Segment Open

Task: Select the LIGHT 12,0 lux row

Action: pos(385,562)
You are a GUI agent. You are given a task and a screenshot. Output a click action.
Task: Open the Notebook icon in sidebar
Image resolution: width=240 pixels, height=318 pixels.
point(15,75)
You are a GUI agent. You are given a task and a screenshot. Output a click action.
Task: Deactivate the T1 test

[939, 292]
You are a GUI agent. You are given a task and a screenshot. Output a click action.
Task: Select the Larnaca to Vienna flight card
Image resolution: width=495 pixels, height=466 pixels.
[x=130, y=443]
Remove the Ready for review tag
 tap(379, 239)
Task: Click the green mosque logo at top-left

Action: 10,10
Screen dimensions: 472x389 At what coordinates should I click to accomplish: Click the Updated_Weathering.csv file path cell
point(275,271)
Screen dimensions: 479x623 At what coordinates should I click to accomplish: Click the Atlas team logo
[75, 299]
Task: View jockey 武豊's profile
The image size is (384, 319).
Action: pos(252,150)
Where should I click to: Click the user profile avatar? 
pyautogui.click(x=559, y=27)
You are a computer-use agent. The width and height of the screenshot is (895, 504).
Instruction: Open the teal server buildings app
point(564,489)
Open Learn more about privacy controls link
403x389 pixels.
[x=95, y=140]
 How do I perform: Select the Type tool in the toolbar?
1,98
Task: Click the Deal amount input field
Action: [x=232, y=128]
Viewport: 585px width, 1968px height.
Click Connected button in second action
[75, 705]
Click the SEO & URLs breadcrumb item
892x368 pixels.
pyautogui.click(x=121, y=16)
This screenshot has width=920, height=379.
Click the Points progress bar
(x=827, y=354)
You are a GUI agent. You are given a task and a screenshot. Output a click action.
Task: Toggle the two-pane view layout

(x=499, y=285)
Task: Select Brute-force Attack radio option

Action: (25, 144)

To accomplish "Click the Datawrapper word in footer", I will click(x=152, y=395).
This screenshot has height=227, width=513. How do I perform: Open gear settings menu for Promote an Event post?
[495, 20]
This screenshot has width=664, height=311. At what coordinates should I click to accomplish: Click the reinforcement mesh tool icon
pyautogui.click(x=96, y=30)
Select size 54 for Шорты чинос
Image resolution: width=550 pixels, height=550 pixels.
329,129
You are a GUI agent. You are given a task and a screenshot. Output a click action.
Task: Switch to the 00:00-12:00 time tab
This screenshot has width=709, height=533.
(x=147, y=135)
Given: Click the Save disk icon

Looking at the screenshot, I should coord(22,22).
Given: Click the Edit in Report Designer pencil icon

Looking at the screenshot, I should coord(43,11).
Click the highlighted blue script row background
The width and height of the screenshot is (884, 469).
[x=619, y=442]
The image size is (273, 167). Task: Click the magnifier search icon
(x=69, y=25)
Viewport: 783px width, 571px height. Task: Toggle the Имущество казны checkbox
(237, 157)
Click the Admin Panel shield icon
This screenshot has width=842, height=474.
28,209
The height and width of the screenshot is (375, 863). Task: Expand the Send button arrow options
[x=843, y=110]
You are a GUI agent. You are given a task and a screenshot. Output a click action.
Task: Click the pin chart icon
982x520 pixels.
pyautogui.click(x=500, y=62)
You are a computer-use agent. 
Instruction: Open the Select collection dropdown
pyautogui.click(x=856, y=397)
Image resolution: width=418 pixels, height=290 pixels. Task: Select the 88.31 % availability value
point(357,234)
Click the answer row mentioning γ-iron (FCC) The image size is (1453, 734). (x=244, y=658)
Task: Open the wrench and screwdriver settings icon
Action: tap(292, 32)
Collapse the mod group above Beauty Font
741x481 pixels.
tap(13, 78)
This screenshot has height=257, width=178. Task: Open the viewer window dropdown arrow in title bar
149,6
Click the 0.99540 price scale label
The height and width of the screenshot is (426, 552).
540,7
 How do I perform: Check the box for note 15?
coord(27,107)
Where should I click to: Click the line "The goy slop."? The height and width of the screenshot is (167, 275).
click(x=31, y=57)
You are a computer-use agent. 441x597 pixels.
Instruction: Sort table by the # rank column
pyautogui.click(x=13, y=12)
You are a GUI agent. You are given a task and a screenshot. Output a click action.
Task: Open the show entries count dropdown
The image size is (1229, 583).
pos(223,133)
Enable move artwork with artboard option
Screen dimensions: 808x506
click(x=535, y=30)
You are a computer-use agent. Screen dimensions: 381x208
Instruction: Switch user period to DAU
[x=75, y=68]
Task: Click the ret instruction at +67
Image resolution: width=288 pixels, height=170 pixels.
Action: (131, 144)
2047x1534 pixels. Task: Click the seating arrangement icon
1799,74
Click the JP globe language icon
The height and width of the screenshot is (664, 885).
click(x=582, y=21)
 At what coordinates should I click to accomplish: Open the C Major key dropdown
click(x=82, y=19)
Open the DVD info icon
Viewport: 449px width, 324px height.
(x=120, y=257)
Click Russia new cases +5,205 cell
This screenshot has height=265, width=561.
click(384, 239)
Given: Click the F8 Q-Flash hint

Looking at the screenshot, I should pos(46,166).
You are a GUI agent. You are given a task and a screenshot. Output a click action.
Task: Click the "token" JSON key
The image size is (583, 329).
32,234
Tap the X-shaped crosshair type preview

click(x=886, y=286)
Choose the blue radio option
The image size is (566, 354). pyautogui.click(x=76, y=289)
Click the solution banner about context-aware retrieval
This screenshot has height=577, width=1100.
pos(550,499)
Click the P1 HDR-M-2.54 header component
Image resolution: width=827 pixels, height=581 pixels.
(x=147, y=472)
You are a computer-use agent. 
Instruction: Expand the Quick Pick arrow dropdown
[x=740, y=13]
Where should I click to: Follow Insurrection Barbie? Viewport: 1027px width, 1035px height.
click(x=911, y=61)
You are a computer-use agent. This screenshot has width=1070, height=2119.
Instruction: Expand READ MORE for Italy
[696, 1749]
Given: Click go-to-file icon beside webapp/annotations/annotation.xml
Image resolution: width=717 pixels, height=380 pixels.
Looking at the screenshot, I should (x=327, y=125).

Segment Closed

Repeat the listing in its entirety, keeping each line as it is.

→ **Completed task**:
Task: Select the LIGHT 12,0 lux row

Action: pos(385,562)
You are a GUI agent. You are given a task and a screenshot. Output a click action.
Task: Open the Notebook icon in sidebar
Image resolution: width=240 pixels, height=318 pixels.
point(15,75)
You are a GUI agent. You are given a task and a screenshot. Output a click action.
Task: Deactivate the T1 test

[939, 292]
You are a GUI agent. You are given a task and a screenshot. Output a click action.
Task: Select the Larnaca to Vienna flight card
Image resolution: width=495 pixels, height=466 pixels.
[x=130, y=443]
Remove the Ready for review tag
 tap(379, 239)
Task: Click the green mosque logo at top-left

Action: 10,10
Screen dimensions: 472x389 At what coordinates should I click to accomplish: Click the Updated_Weathering.csv file path cell
point(275,271)
Screen dimensions: 479x623 At what coordinates should I click to accomplish: Click the Atlas team logo
[75, 299]
Task: View jockey 武豊's profile
The image size is (384, 319).
Action: pos(252,150)
Where should I click to: Click the user profile avatar? 
pyautogui.click(x=559, y=27)
You are a computer-use agent. The width and height of the screenshot is (895, 504).
Instruction: Open the teal server buildings app
point(564,489)
Open Learn more about privacy controls link
403x389 pixels.
[x=95, y=140]
 How do I perform: Select the Type tool in the toolbar?
1,98
Task: Click the Deal amount input field
Action: [x=232, y=128]
Viewport: 585px width, 1968px height.
Click Connected button in second action
[75, 705]
Click the SEO & URLs breadcrumb item
892x368 pixels.
pyautogui.click(x=121, y=16)
This screenshot has width=920, height=379.
Click the Points progress bar
(x=827, y=354)
You are a GUI agent. You are given a task and a screenshot. Output a click action.
Task: Toggle the two-pane view layout

(x=499, y=285)
Task: Select Brute-force Attack radio option

Action: (25, 144)

To accomplish "Click the Datawrapper word in footer", I will click(x=152, y=395).
This screenshot has height=227, width=513. How do I perform: Open gear settings menu for Promote an Event post?
[495, 20]
This screenshot has width=664, height=311. At what coordinates should I click to accomplish: Click the reinforcement mesh tool icon
pyautogui.click(x=96, y=30)
Select size 54 for Шорты чинос
Image resolution: width=550 pixels, height=550 pixels.
329,129
You are a GUI agent. You are given a task and a screenshot. Output a click action.
Task: Switch to the 00:00-12:00 time tab
This screenshot has width=709, height=533.
(x=147, y=135)
Given: Click the Save disk icon

Looking at the screenshot, I should coord(22,22).
Given: Click the Edit in Report Designer pencil icon

Looking at the screenshot, I should coord(43,11).
Click the highlighted blue script row background
The width and height of the screenshot is (884, 469).
[x=619, y=442]
The image size is (273, 167). Task: Click the magnifier search icon
(x=69, y=25)
Viewport: 783px width, 571px height. Task: Toggle the Имущество казны checkbox
(237, 157)
Click the Admin Panel shield icon
This screenshot has width=842, height=474.
28,209
The height and width of the screenshot is (375, 863). Task: Expand the Send button arrow options
[x=843, y=110]
You are a GUI agent. You are given a task and a screenshot. Output a click action.
Task: Click the pin chart icon
982x520 pixels.
pyautogui.click(x=500, y=62)
You are a computer-use agent. 
Instruction: Open the Select collection dropdown
pyautogui.click(x=856, y=397)
Image resolution: width=418 pixels, height=290 pixels. Task: Select the 88.31 % availability value
point(357,234)
Click the answer row mentioning γ-iron (FCC) The image size is (1453, 734). (x=244, y=658)
Task: Open the wrench and screwdriver settings icon
Action: tap(292, 32)
Collapse the mod group above Beauty Font
741x481 pixels.
tap(13, 78)
This screenshot has height=257, width=178. Task: Open the viewer window dropdown arrow in title bar
149,6
Click the 0.99540 price scale label
The height and width of the screenshot is (426, 552).
540,7
 How do I perform: Check the box for note 15?
coord(27,107)
Where should I click to: Click the line "The goy slop."? The height and width of the screenshot is (167, 275).
click(x=31, y=57)
You are a computer-use agent. 441x597 pixels.
Instruction: Sort table by the # rank column
pyautogui.click(x=13, y=12)
You are a GUI agent. You are given a task and a screenshot. Output a click action.
Task: Open the show entries count dropdown
The image size is (1229, 583).
pos(223,133)
Enable move artwork with artboard option
Screen dimensions: 808x506
click(x=535, y=30)
You are a computer-use agent. Screen dimensions: 381x208
Instruction: Switch user period to DAU
[x=75, y=68]
Task: Click the ret instruction at +67
Image resolution: width=288 pixels, height=170 pixels.
Action: (131, 144)
2047x1534 pixels. Task: Click the seating arrangement icon
1799,74
Click the JP globe language icon
The height and width of the screenshot is (664, 885).
click(x=582, y=21)
 At what coordinates should I click to accomplish: Open the C Major key dropdown
click(x=82, y=19)
Open the DVD info icon
Viewport: 449px width, 324px height.
(x=120, y=257)
Click Russia new cases +5,205 cell
This screenshot has height=265, width=561.
click(384, 239)
Given: Click the F8 Q-Flash hint

Looking at the screenshot, I should pos(46,166).
You are a GUI agent. You are given a task and a screenshot. Output a click action.
Task: Click the "token" JSON key
The image size is (583, 329).
32,234
Tap the X-shaped crosshair type preview

click(x=886, y=286)
Choose the blue radio option
The image size is (566, 354). pyautogui.click(x=76, y=289)
Click the solution banner about context-aware retrieval
This screenshot has height=577, width=1100.
pos(550,499)
Click the P1 HDR-M-2.54 header component
Image resolution: width=827 pixels, height=581 pixels.
(x=147, y=472)
You are a computer-use agent. 
Instruction: Expand the Quick Pick arrow dropdown
[x=740, y=13]
Where should I click to: Follow Insurrection Barbie? Viewport: 1027px width, 1035px height.
click(x=911, y=61)
You are a computer-use agent. This screenshot has width=1070, height=2119.
Instruction: Expand READ MORE for Italy
[696, 1749]
Given: Click go-to-file icon beside webapp/annotations/annotation.xml
Image resolution: width=717 pixels, height=380 pixels.
Looking at the screenshot, I should (x=327, y=125).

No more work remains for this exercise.